▸ INSTRUCTIONS FOR THE TASK
Rewrite the lines below with every "GUI agent" changed to "interface agent" and everything else left as it is. Leave the pictures out.

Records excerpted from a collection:
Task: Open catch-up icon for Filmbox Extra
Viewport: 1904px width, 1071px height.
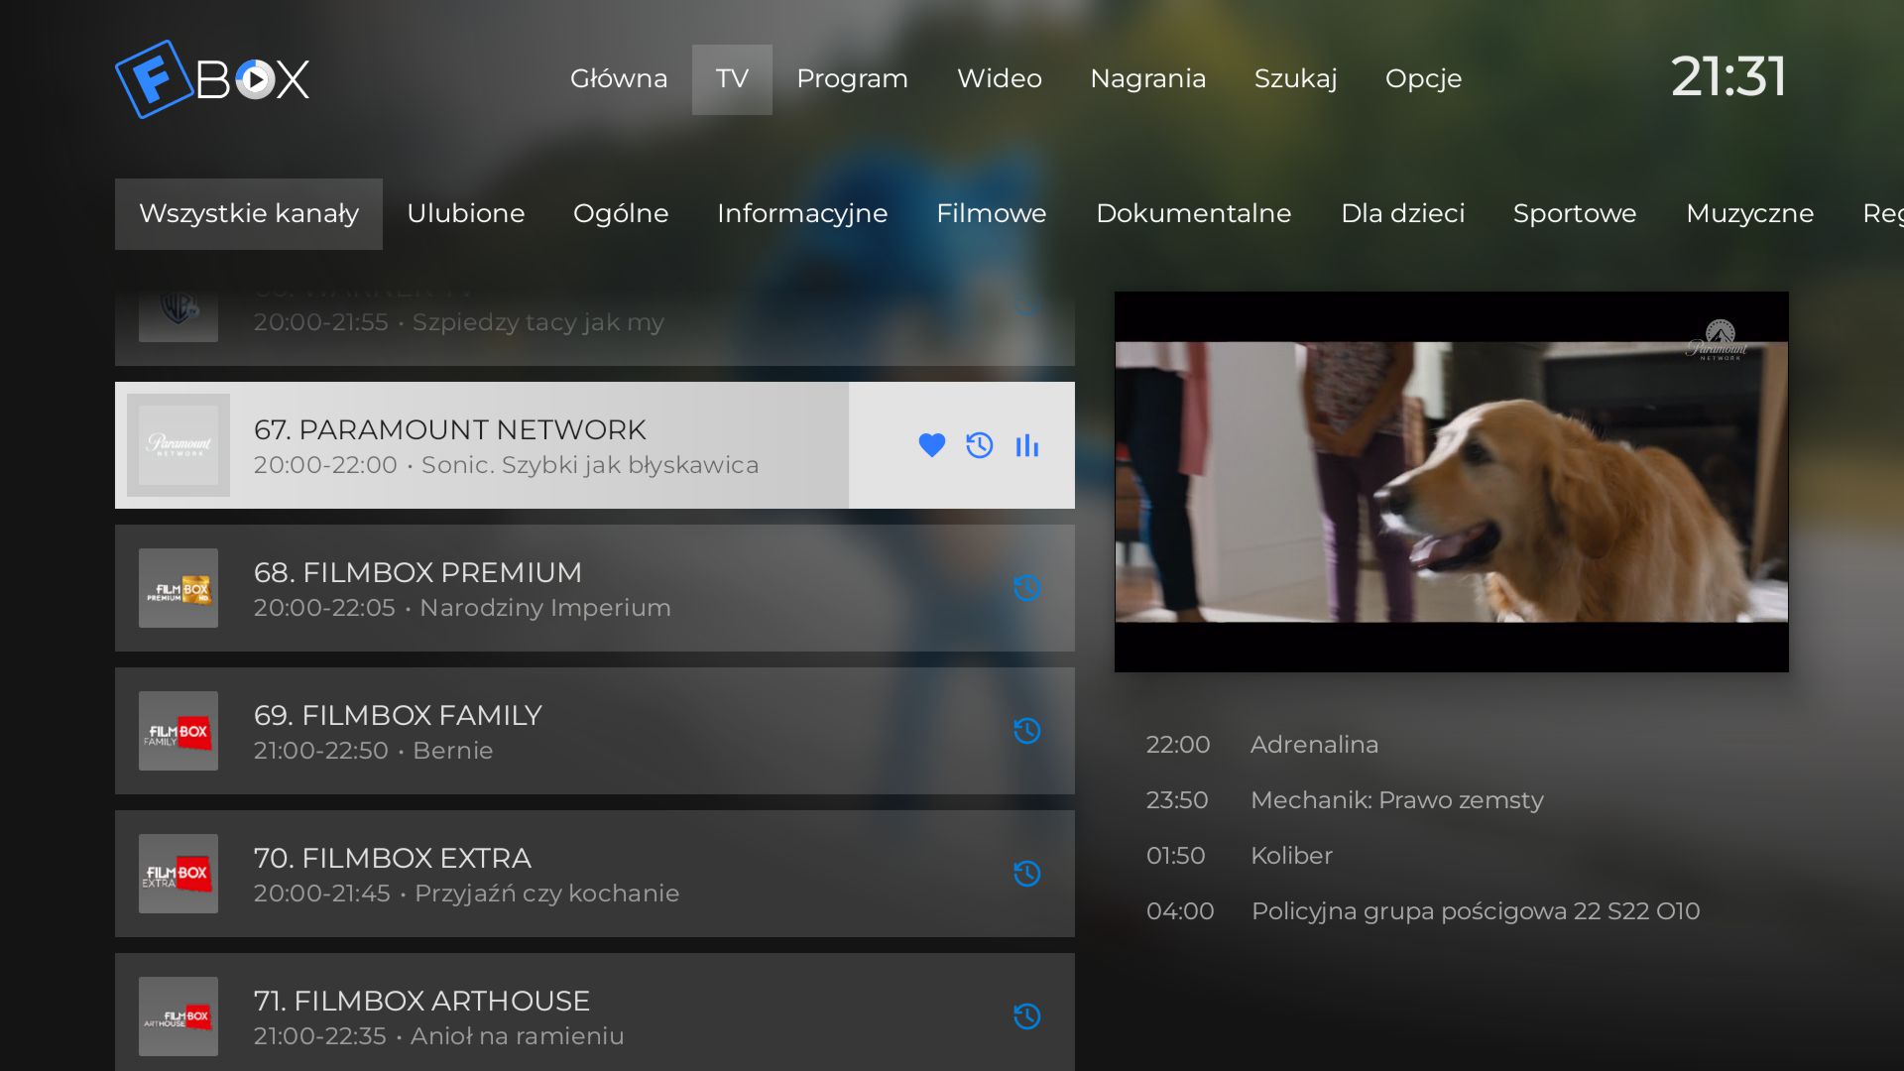Action: click(1026, 874)
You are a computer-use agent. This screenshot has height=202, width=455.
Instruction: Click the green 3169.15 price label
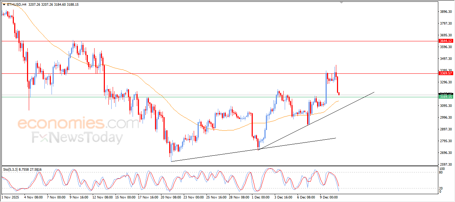pyautogui.click(x=445, y=97)
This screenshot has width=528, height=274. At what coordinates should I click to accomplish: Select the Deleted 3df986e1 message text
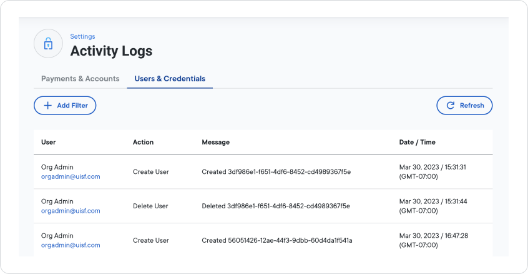pos(276,206)
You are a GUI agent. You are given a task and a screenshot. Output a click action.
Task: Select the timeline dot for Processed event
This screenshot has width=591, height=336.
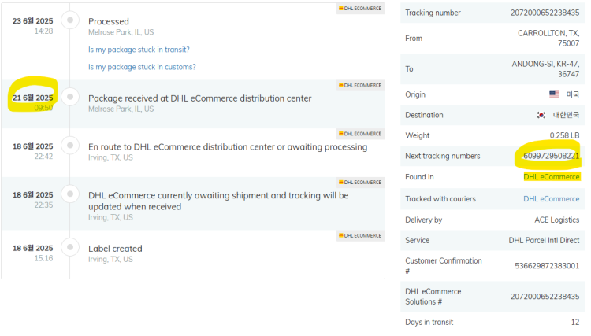coord(70,20)
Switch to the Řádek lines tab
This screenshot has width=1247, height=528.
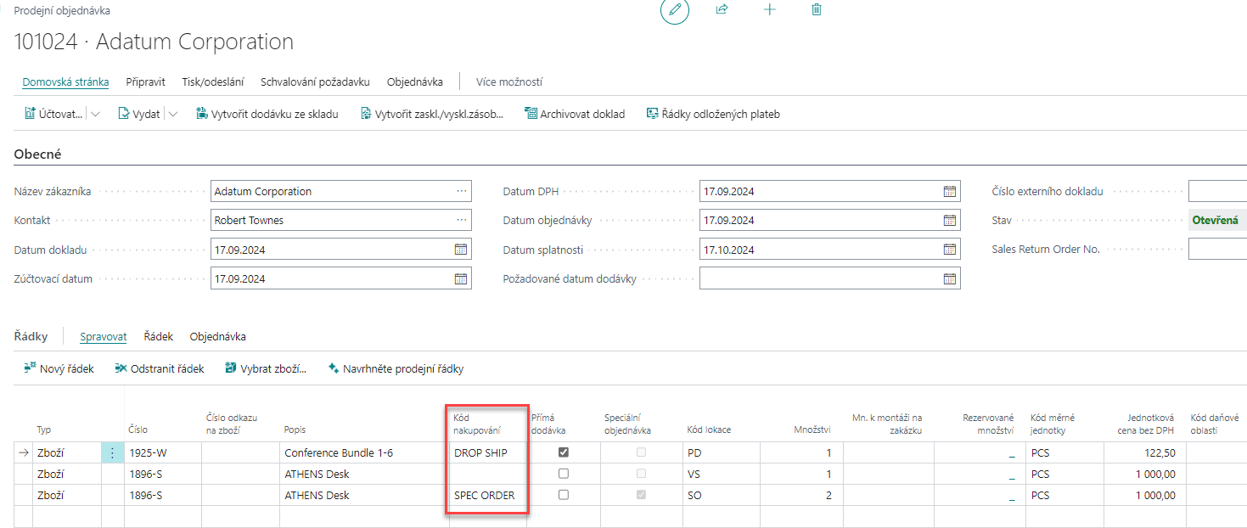[159, 337]
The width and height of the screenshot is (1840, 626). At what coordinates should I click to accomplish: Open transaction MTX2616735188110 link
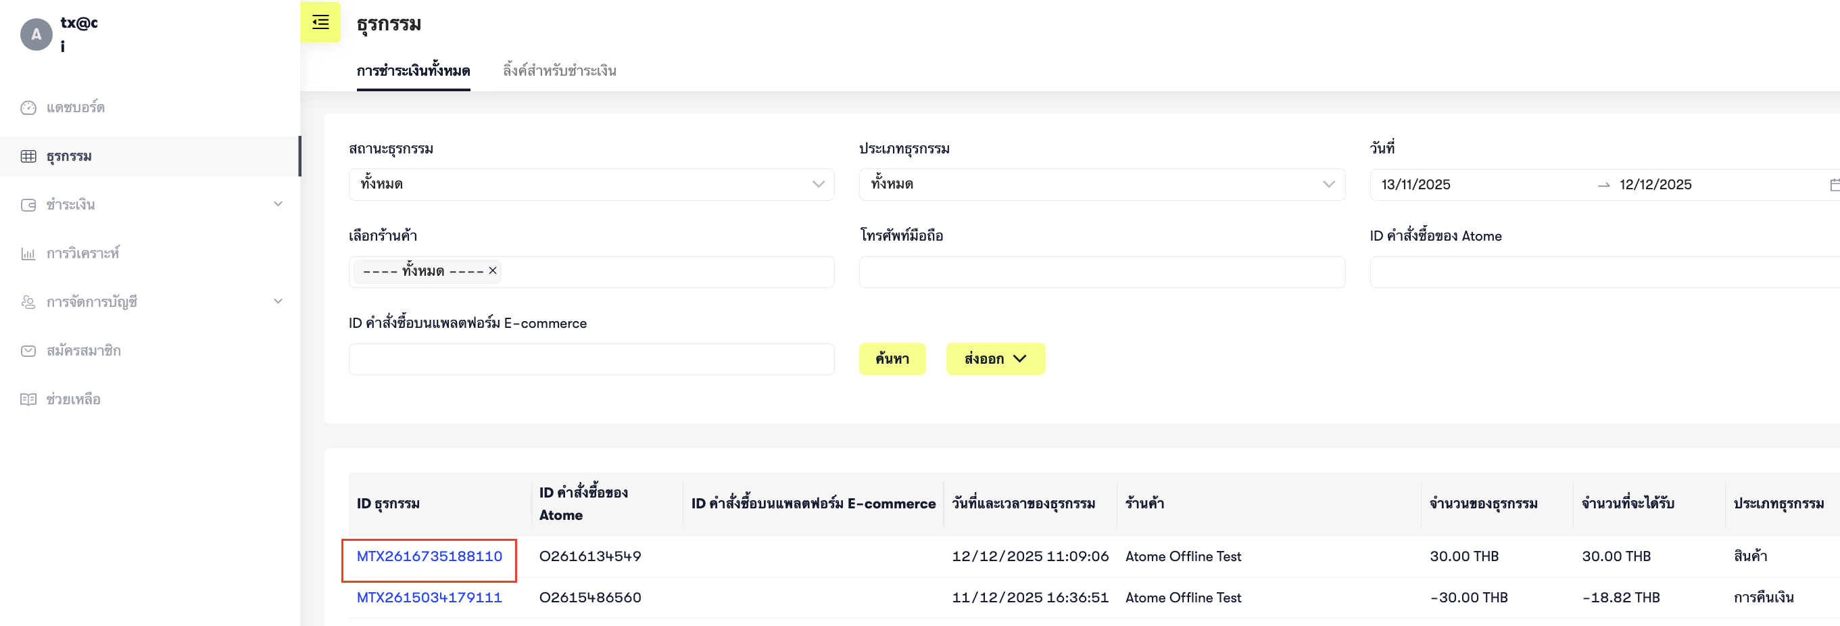[x=429, y=556]
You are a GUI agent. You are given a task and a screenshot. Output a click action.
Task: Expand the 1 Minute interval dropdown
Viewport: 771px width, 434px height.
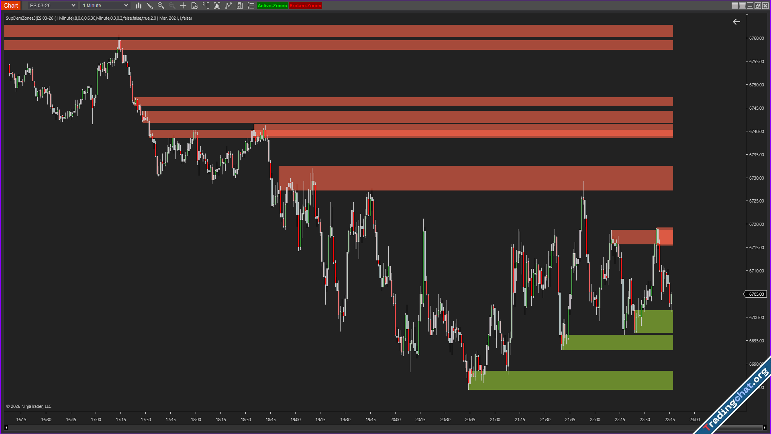(x=126, y=6)
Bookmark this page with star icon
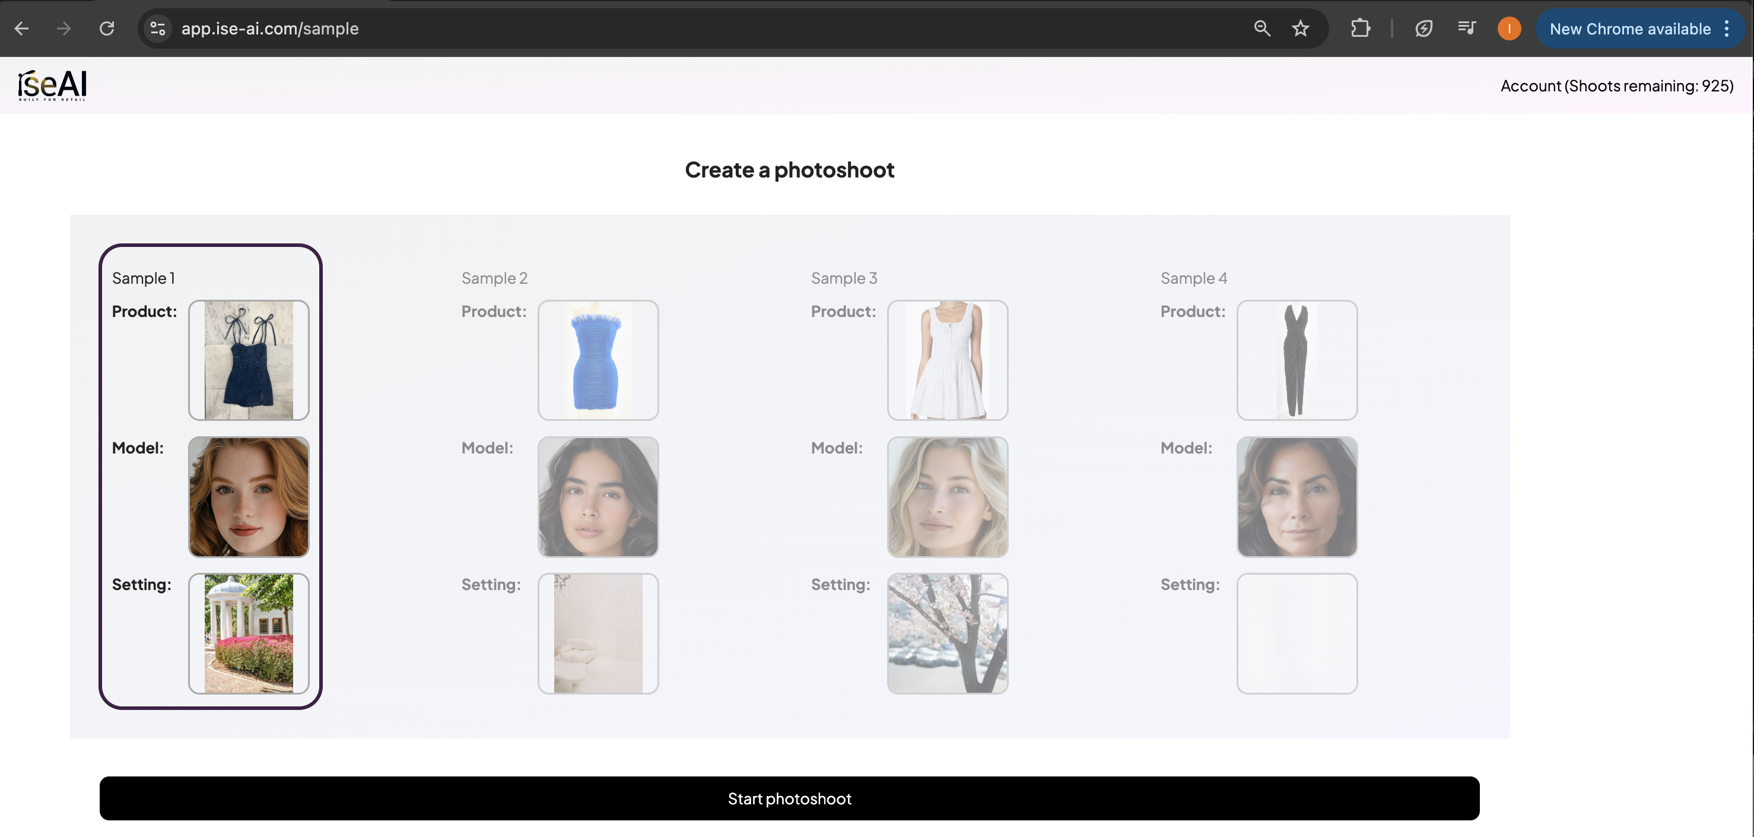This screenshot has width=1754, height=837. (1301, 29)
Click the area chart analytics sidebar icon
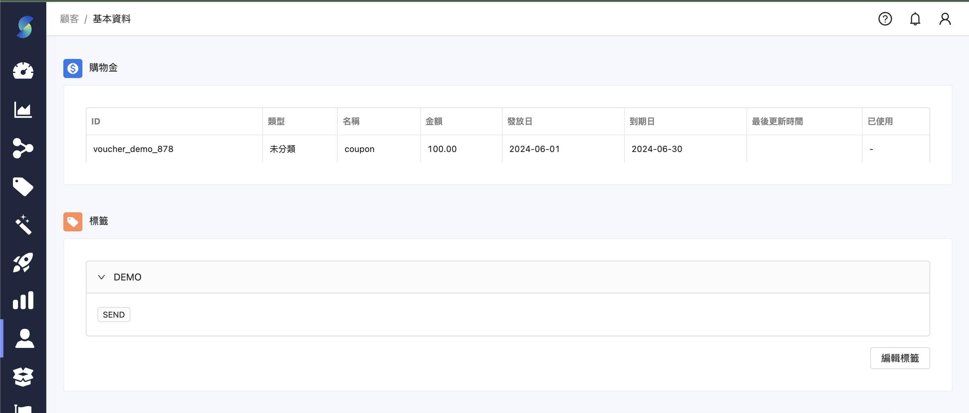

▸ SOLUTION TO THIS PROBLEM
Task: Open catch-up icon for Filmbox Extra
Viewport: 1904px width, 1071px height.
Action: click(1026, 874)
You are a computer-use agent. This screenshot has height=202, width=455.
Instruction: Click the green 3169.15 price label
pyautogui.click(x=445, y=97)
This screenshot has width=528, height=274. At what coordinates should I click to accomplish: Select the Deleted 3df986e1 message text
pos(276,206)
You are a interface agent. You are given a task and a screenshot. Output a click action.
Task: Select the timeline dot for Processed event
This screenshot has width=591, height=336.
coord(70,20)
Switch to the Řádek lines tab
This screenshot has width=1247, height=528.
[159, 337]
The width and height of the screenshot is (1840, 626). At what coordinates should I click to accomplish: Open transaction MTX2616735188110 link
[x=429, y=556]
You are a interface agent. You are given a task and a screenshot. Output a click action.
Task: Expand the 1 Minute interval dropdown
Viewport: 771px width, 434px height.
(x=126, y=6)
Bookmark this page with star icon
This screenshot has width=1754, height=837. (1301, 29)
Click the area chart analytics sidebar icon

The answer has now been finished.